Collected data

————————

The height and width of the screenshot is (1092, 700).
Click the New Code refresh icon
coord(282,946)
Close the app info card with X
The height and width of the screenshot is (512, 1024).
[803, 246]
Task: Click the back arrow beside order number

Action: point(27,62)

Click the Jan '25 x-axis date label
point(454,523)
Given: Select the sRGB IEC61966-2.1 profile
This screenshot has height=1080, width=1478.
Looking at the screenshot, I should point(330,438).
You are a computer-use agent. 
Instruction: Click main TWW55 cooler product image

————————

▸ Exercise aim:
Every record must appear in the answer exactly as it does above.

▸ Exercise result:
The height and width of the screenshot is (1092, 700).
Click the New Code refresh icon
coord(282,946)
Close the app info card with X
The height and width of the screenshot is (512, 1024).
[803, 246]
Task: Click the back arrow beside order number

Action: point(27,62)

Click the Jan '25 x-axis date label
point(454,523)
Given: Select the sRGB IEC61966-2.1 profile
This screenshot has height=1080, width=1478.
Looking at the screenshot, I should point(330,438).
You are a computer-use agent. 
Instruction: Click main TWW55 cooler product image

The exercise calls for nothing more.